Cloud Slice: Redhat OpenShift

This entry is part 5 of 6 in the series Cloud Slice

Cloud Slice

What is Redhat OpenShift

OpenShift is the Platform as a Service (PaaS) offered by Redhat. It offers an environment for you to deploy, scale and manage applications while you as a developer can focus on building applications. OpenShift has built in support for PHP, Ruby, Java, node.js, Perl and can be extended with support of cartridge to host clojure and other platforms.

How does it work?

For a developer you can create application through web console or through command line. I would talk with reference of command line as it will be in line with our next steps.

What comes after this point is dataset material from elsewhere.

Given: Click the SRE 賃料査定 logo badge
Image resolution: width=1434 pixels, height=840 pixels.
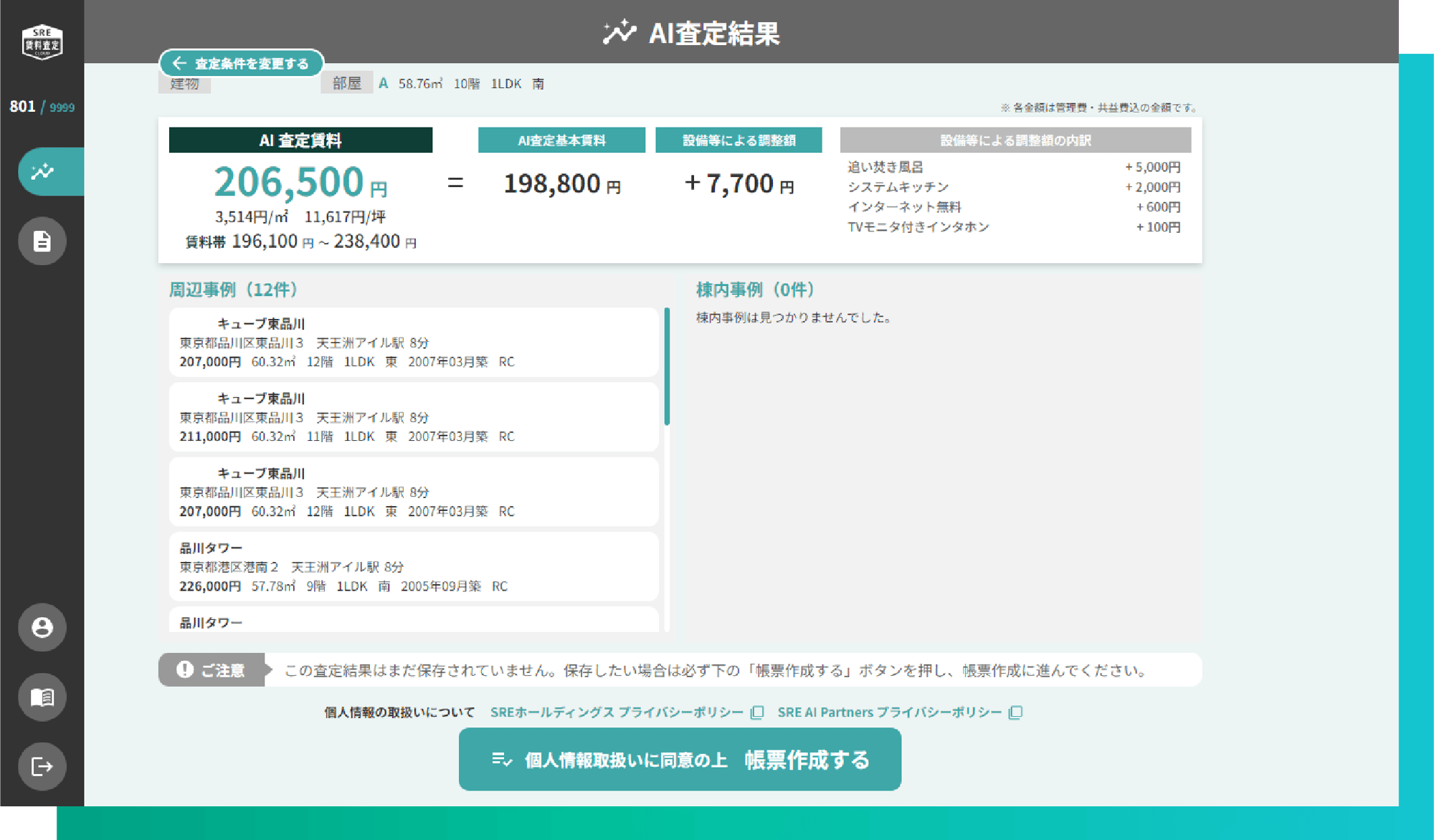Looking at the screenshot, I should click(42, 42).
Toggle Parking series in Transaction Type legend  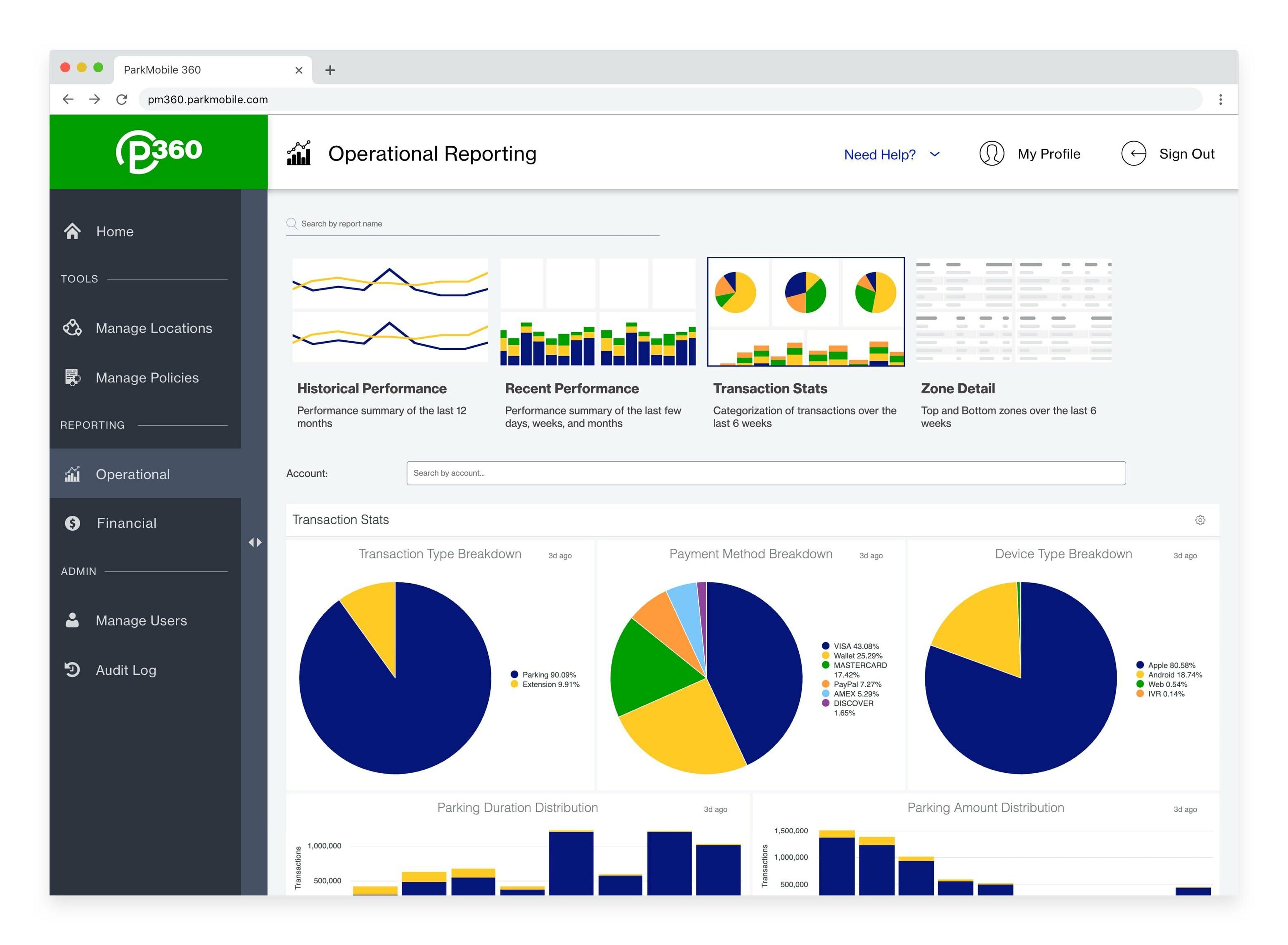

For command line interaction you will need gems for GitHub and the openshift gem named “rhc” * . After successful installation you can login with “rhc setup” command. Applications can be created with “rhc app create” command and appropriate arguments based on type of applications you are creating. You can modify the created app locally with your favourite IDE. You can add services needed for your application which are called “cartridge”. For example for adding MongoDB you can use command “rhc app cartridge add -a twt -c mongodb-2.0″. Now your application is literally a “git push” away!

What goes on behind the scenes

Redhat is a pioneer and leader in open source and without doubt they use their robust set of technology to power openShift. Red Hat Enterprise Linux (RHEL) forms the basic foundation of OpenShift and SELinux is used for enhanced security and separation between multiple applications. By default OpenShift scales automatically so you don’t have to worry when load on application increases. Users can choose to scale manually if they wish to. For the architecture enthusiasts this link explains the architecture in detail.

Use and extend!

OpenShift comes with support for Java, Ruby, Perl, PHP etc. But don’t worry if you have something that is not supported out of the box. Any binary that can run on a RHEL 6.2 X64 and can talk HTTP can be configured by creating a cartridge yourself as explained here. OpenShift looks a promising platform with power of Linux and open source expertise of Redhat!